When I described the job, I asked the players which sprawl the game took place in. The eight games spanned the globe:

  • Marakesh, gateway between Europe and the Ecuadine space elevator in Mauritania.
  • ChiNdy, the Chicago-Indianapolis Sprawl.
  • Dubai, bubbled jewel of the United States Arab Emirates.
  • Manilla-Luzon, where underwater arcologies look down on bioengineered coral reefs.
  • London, hypertube-connected tenements sprawling from Bristol to Dover.
  • Bangkok, the Venice of South-East Asia, flood-waters rising, monsoons falling.
  • Detroit, the city of Robocop.
  • The Upper Midwest Megalopolis, draining the resources of the western US and sending back pacification forces.

Some numbers!

The 31 characters were quite diverse in Mission Brief and Playbook selection. The Mission Briefs were quite evenly selected: all were chosen five times except for Owned by Ecuadine (4 players) and Independant Operative (7 players). The most popular Playbook was the Infiltrator (6 players), which matches with last time I looked at playtest numbers. Next most popular were the Hunter and the Hacker (4 players each), although it wasn’t until the fourth game that someone chose a Hacker. Next was Reporter, Pusher, Tech and Soldier (3 each) then Killer and Fixer (2 each). Only one person chose a Driver, and while their plan and the mission setup allowed for some badass driving, they didn’t really do any as it turned out.
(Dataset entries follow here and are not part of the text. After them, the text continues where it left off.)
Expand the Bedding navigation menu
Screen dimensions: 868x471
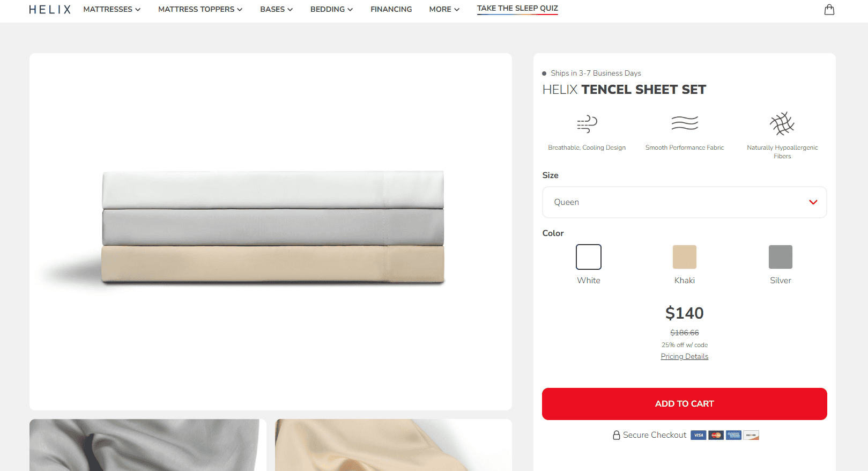pyautogui.click(x=331, y=9)
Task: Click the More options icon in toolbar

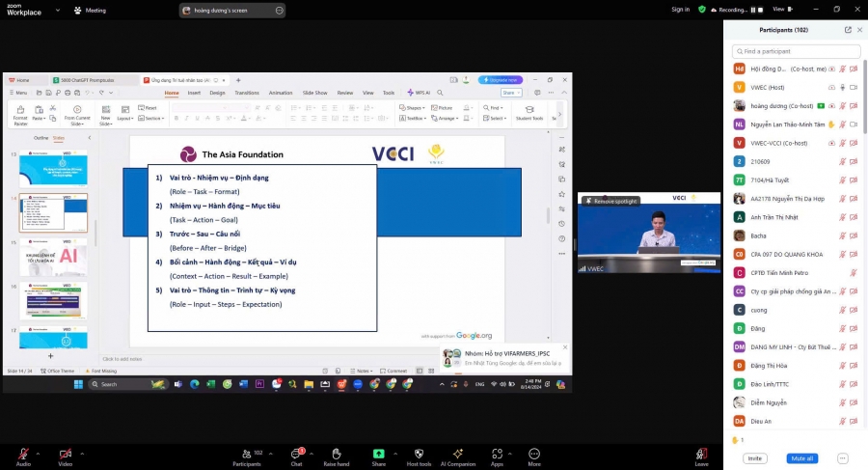Action: [533, 454]
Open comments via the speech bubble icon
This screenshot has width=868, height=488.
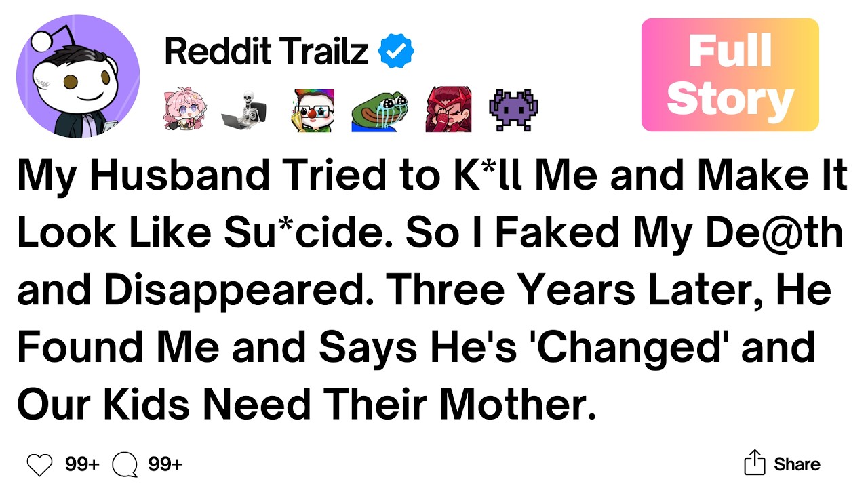click(x=125, y=465)
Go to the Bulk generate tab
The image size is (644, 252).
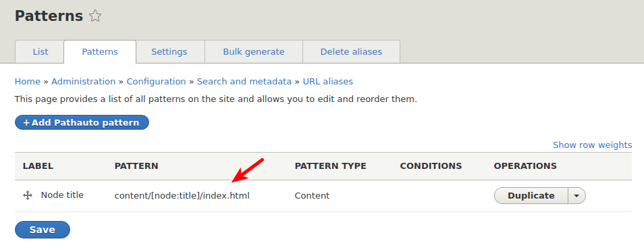click(254, 52)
My biggest takeaway from these games was to put players on a timer more often. We weren’t really tracking experience, but I did make a set of Mission Directives, the second of which was “If you complete your plan within five minutes, mark experience”. I didn’t realise how much this would throw down a guantlet to the players until the first session. Planning a mission is 2m15.87s seemed very quick, but it turned out to be right in the middle of the recorded times. In the end, the quickest plan was 00m58.28s (the only group with three players) and the quickest time for a four player group was 1m22.64s. Congratulations to the Bangkok and Detroit crews respectively!
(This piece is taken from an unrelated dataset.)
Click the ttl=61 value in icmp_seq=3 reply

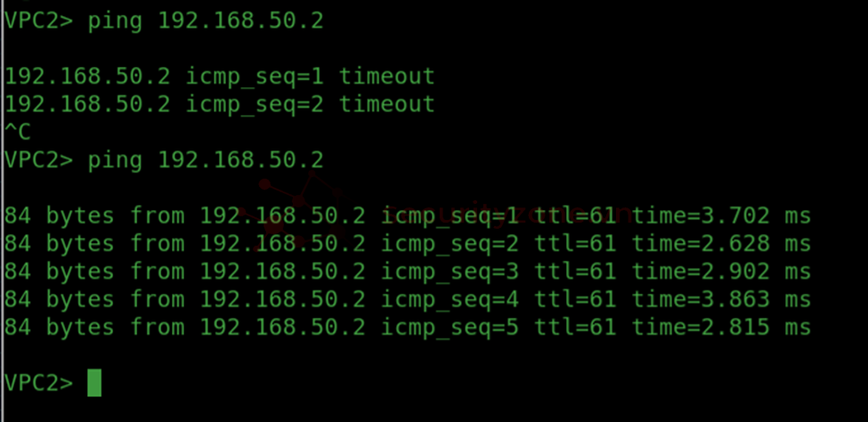[x=576, y=272]
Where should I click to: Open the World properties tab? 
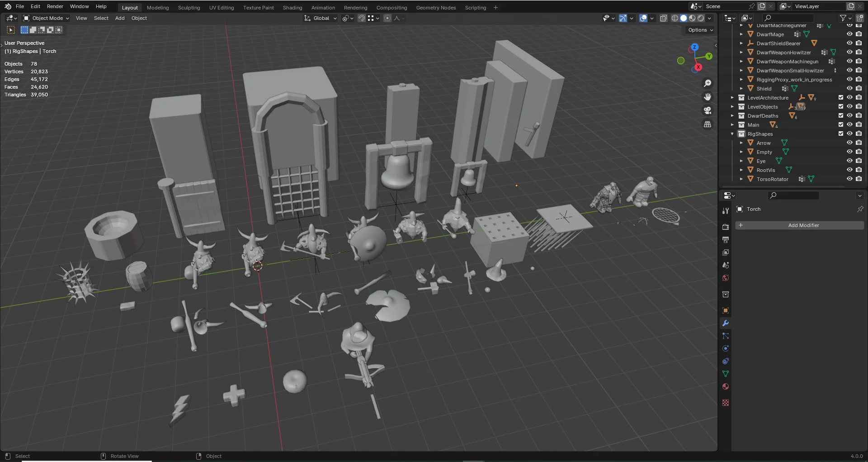click(726, 278)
The remarkable thing about these times for me was that both the Detroit group (1m22.64s) and the Upper Midwest Group (1m25.44s) both went through at least two revisions of the plan in those times. All eight plans were perfectly workable and all succeeded (the highest the Action Clock ever got was 2200), although characters died in two games (a Hacker in London fried by Black ICE and a Fixer in Bangkok whose base jump went wrong). The Sprawl gives you plenty of help to keep going with the mission once the plan goes wrong, so there’s absolutely no reason to waste time second guessing your cool plan.

Three Tight Jams

As I noted in a (backer only) Kickstarter update, I was at Origins last month. I ran three games of The Sprawl in Games on Demand for players including external playtesters, backers, and interested people who missed the kickstarter.
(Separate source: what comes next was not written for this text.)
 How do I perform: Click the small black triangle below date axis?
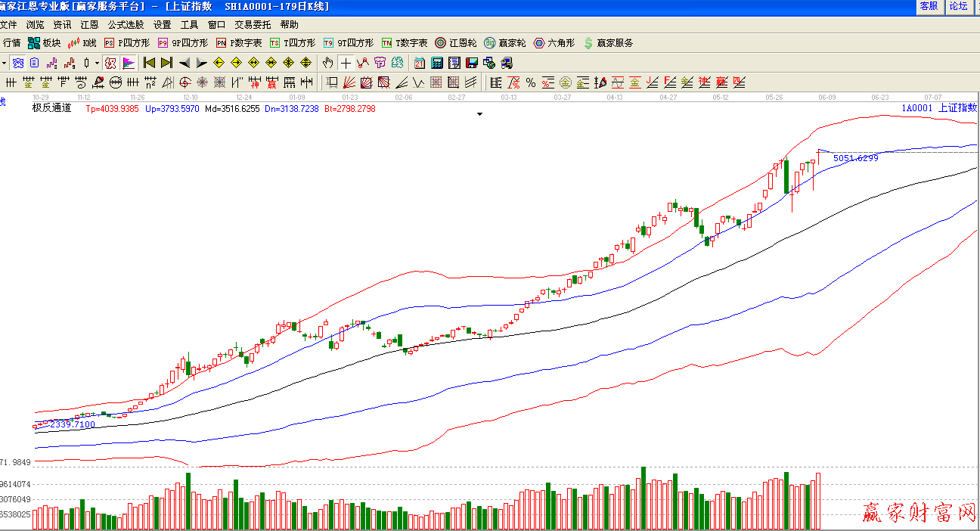click(479, 114)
I ran the same mission three times, The Bogatyrev Jam, a hostile extraction of a mobile target passing through the team’s sprawl, each time with fun and different results. When I run The Sprawl, I usually have the players write the corporations we create on index cards, but at Gamex back in May, I forgot to pack them, so I picked up a noteboard (as frequently used by Fate GMs for recording aspects in play). Here are the Sprawls we created over the three Origins games:

The Amazonian Landfall Sprawl

This was actually two linked Sprawls: The Amazonian Landfall Sprawl in the once-forested upper Amazon basin connected by a corporate controlled space elevator to the Amazonian Canopy Sprawl, a geosynchronous conglomeration of orbital platforms. This mission ended with a bloody, high-speed extraction from a passenger shuttle in the space elevator itself. Bogatyrev did not survive.

The Paris Sprawl

One of the players introduced experimental man-portable laser systems into the fiction… so of course he was sliced in half by laser fire in the final showdown in a narrow Parisian street. I can’t remember whether I advanced the Action Clock to 0000 or not. Either way, the mission ended… poorly. I think Bogatyrev survived though.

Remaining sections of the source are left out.